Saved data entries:
· · · · · · ·
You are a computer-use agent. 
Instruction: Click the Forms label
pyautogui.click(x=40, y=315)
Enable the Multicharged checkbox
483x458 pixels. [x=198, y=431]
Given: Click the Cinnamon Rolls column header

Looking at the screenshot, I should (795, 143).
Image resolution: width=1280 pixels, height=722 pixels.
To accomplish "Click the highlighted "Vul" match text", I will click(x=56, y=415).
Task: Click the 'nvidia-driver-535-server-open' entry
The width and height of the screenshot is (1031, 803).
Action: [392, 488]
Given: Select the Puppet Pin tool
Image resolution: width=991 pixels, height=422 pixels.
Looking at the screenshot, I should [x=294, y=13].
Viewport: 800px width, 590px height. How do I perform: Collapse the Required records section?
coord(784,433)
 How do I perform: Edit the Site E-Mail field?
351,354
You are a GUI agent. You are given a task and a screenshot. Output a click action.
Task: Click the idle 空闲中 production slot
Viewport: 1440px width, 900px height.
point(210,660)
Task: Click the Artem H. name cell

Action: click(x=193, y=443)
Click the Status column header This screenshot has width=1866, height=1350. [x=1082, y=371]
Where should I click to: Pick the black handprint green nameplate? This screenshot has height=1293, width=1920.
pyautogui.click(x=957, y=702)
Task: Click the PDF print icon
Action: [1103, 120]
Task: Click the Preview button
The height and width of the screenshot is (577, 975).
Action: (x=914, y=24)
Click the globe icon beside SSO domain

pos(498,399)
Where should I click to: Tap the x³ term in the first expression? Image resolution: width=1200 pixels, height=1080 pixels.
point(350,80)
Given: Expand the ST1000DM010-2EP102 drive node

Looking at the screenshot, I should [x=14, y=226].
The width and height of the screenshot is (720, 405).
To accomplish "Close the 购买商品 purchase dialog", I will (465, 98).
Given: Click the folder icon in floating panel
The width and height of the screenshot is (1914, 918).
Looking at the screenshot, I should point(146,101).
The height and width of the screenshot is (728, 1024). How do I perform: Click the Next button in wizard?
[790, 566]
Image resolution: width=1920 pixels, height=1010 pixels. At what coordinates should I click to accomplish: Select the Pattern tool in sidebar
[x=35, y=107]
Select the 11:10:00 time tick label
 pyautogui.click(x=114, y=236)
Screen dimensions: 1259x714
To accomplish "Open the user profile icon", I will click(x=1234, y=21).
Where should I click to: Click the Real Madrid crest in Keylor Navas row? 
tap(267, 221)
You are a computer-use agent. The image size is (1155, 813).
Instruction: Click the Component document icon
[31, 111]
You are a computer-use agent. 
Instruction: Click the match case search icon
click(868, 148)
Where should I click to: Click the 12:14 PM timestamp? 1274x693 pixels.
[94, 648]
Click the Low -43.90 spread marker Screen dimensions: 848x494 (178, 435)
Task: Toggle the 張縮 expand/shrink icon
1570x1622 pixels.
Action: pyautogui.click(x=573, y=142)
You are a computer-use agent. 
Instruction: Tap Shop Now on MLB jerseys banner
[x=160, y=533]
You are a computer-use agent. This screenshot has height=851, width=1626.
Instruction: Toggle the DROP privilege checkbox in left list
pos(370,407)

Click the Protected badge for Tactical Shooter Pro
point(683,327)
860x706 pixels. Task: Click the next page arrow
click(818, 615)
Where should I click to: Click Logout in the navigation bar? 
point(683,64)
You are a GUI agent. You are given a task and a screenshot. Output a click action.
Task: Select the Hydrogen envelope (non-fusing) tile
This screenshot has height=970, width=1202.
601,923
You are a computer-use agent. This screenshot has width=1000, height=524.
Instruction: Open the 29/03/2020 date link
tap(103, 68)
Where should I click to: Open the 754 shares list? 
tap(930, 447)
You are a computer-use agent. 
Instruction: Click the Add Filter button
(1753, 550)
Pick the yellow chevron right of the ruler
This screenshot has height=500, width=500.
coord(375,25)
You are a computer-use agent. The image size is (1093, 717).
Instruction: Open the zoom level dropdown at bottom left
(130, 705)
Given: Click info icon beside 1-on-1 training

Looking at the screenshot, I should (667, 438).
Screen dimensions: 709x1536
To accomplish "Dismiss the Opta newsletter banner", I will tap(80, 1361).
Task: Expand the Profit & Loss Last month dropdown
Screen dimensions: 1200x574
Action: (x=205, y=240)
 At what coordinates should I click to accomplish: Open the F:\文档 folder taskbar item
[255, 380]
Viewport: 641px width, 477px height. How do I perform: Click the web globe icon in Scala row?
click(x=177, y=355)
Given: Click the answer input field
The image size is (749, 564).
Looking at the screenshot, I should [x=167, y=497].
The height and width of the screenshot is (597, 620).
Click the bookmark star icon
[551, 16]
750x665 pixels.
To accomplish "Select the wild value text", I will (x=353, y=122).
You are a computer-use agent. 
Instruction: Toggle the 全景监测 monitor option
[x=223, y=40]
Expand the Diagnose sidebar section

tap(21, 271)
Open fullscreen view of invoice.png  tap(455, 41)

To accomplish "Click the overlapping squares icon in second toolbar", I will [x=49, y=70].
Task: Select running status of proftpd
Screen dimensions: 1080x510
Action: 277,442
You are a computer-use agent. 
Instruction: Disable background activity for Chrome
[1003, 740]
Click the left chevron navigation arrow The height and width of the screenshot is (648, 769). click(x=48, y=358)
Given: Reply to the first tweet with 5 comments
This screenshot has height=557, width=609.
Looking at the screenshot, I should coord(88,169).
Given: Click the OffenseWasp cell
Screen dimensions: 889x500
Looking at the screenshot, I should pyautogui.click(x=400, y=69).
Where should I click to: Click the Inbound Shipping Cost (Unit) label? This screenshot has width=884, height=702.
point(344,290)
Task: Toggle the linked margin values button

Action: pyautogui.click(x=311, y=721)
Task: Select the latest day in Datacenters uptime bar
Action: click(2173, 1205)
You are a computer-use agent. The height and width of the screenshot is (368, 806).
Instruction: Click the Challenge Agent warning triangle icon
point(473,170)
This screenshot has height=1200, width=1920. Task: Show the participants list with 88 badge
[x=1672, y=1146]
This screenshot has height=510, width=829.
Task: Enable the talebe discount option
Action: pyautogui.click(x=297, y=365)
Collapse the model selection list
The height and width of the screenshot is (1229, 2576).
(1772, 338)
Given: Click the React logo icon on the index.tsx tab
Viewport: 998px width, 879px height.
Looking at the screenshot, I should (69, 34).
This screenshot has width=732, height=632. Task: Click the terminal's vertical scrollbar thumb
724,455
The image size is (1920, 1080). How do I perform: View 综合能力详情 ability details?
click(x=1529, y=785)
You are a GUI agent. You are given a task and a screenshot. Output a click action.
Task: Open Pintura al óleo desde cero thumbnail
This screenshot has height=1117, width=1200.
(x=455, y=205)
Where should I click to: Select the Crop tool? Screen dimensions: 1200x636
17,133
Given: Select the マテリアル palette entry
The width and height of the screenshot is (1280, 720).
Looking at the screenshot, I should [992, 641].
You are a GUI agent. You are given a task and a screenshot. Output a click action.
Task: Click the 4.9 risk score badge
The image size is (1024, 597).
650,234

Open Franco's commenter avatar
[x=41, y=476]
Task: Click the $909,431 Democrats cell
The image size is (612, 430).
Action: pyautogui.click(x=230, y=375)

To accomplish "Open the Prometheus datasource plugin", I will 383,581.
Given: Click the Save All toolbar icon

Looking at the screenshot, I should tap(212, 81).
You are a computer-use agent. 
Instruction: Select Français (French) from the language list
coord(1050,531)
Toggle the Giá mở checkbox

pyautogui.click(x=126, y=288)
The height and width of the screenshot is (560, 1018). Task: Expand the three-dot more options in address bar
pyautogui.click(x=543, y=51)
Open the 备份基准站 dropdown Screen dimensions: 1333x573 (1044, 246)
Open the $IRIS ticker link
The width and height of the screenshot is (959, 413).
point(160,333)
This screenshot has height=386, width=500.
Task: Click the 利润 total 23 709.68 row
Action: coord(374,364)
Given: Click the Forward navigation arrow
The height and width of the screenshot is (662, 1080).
· · · · · · ·
**WORK TO BE COMPLETED**: Which lines of the data include "text"? Copy each of them.

**REPLY TO THE EXERCISE**:
To accomplish "Click the highlighted "Vul" match text", I will click(x=56, y=415).
To accomplish "Select the wild value text", I will (x=353, y=122).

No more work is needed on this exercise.